* What is required:
After locating the line that contains "Given: Focus the superClass input field" in the records below, write out exactly that line and each line after it through the one that contains "The height and width of the screenshot is (739, 1220).", and nothing else.
-- Data for this exercise follows --
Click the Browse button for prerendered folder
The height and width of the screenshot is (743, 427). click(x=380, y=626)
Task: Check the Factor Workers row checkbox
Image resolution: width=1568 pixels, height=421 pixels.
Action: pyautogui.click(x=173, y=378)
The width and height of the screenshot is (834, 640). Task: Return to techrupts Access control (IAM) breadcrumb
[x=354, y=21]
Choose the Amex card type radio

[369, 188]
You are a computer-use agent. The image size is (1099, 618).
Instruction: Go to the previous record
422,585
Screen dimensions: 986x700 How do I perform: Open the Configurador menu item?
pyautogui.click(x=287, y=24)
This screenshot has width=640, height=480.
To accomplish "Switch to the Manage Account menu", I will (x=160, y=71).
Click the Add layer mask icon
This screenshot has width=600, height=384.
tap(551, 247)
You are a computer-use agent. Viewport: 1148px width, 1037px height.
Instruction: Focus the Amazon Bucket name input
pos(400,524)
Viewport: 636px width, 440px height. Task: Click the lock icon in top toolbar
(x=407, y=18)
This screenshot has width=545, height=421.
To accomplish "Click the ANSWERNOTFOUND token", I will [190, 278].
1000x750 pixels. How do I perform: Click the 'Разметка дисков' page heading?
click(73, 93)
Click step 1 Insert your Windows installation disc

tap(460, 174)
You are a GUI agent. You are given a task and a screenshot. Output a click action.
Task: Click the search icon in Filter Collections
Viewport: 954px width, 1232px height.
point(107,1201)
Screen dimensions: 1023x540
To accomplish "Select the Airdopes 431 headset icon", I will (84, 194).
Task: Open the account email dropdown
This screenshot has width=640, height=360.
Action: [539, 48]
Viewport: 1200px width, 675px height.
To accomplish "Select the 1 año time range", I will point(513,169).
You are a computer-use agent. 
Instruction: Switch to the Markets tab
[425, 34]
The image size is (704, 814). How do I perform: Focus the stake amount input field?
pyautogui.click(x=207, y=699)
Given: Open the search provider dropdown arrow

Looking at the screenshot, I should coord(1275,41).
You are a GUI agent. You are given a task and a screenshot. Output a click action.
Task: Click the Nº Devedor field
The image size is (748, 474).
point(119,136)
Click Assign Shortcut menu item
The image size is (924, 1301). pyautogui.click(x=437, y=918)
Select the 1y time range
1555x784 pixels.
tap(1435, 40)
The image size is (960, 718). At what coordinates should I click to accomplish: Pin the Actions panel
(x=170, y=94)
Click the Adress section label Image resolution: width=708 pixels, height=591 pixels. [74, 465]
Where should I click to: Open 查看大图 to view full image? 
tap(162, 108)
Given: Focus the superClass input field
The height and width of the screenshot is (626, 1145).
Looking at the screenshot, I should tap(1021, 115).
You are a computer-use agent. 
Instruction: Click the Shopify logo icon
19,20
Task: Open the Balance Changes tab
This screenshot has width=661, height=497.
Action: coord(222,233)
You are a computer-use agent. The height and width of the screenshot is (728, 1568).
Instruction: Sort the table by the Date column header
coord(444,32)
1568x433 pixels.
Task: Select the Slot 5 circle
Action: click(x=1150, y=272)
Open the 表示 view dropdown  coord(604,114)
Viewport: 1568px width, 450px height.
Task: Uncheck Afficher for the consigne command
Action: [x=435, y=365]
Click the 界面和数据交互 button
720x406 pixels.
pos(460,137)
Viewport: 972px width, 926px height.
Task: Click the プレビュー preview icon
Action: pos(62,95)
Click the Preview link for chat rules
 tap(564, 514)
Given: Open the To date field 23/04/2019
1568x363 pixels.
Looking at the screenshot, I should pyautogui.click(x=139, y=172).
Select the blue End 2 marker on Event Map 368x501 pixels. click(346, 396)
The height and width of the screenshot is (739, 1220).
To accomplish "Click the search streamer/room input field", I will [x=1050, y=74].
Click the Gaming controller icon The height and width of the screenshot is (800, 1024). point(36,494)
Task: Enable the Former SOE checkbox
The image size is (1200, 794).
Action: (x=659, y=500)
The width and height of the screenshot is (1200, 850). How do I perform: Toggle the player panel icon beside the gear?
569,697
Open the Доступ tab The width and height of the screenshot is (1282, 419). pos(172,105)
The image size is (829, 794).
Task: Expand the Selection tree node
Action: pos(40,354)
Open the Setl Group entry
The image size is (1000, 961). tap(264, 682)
-- Data for this exercise concluded --
* Task result:
Given: Focus the superClass input field
The height and width of the screenshot is (626, 1145).
Looking at the screenshot, I should tap(1021, 115).
You are a computer-use agent. 
Instruction: Click the Shopify logo icon
19,20
Task: Open the Balance Changes tab
This screenshot has width=661, height=497.
Action: coord(222,233)
You are a computer-use agent. The height and width of the screenshot is (728, 1568).
Instruction: Sort the table by the Date column header
coord(444,32)
1568x433 pixels.
Task: Select the Slot 5 circle
Action: click(x=1150, y=272)
Open the 表示 view dropdown  coord(604,114)
Viewport: 1568px width, 450px height.
Task: Uncheck Afficher for the consigne command
Action: [x=435, y=365]
Click the 界面和数据交互 button
720x406 pixels.
pos(460,137)
Viewport: 972px width, 926px height.
Task: Click the プレビュー preview icon
Action: pos(62,95)
Click the Preview link for chat rules
 tap(564, 514)
Given: Open the To date field 23/04/2019
1568x363 pixels.
Looking at the screenshot, I should pyautogui.click(x=139, y=172).
Select the blue End 2 marker on Event Map 368x501 pixels. click(346, 396)
The height and width of the screenshot is (739, 1220).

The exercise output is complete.